A questão é que sexualidade e identidade de gênero, de acordo com as legislações educacionais em vigor, se constituem como temas transversais do currículo nacional. Portanto, invariavelmente, devem ser discutidos cotidianamente pelos profissionais da educação. No entanto, não cabe somente ao professor a responsabilidade pela informação e educação sexual dos estudantes. A família como uma das principais instituições sociais de formação da personalidade e do caráter individual, tem de estar inserida nesse debate, atuando como parceira na construção de um diálogo franco, sem preconceito que ajude na condução da escolha do gênero que preferir.
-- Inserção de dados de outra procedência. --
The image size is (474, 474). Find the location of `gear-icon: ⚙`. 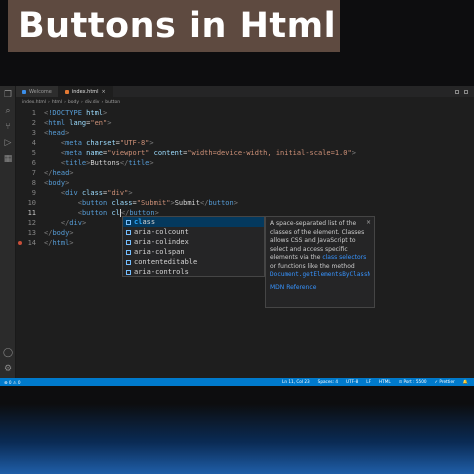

Foram especificamente os temas sexualidade e gênero que fecharam com chave de ouro o encontro do sábado, quando a professora e psicanalista Elisa Fátima Stradiotto, trouxe para o debate algumas abordagens ainda silenciadas no interior das escolas e ambientes familiares, homossexualidade e transexual idade, manifestação espontânea do corpo ou transtorno psíquico?  Os próprios pais ou grupos de convívio, pela falta de compreensão, não se sentem a vontade para discorrer tal assunto, interpretando certos comportamentos não heteronormáticos, como desvios de personalidade ou certo tipo de patologia que deve ser tratada, medicada. 

        
O convite aos pais para se fazerem presentes em encontros importantes como o que ocorreu não deveria ter passado em branco. Muito do que foi apresentado, ambos deveriam ter acompanhado, lhes oportunizando a compreender sistematicamente o processo de maturação biológica, as doenças sexualmente transmissíveis e a escolha do gênero que moldará sua vida psíquica e social.  A desconstrução de preconceitos e tabus sobre sexo, sexualidade e gênero, entre jovens e seus dependentes, professores, é o inicio da construção de uma nova geração de jovens e adultos psiquicamente mais saudáveis e tolerantes.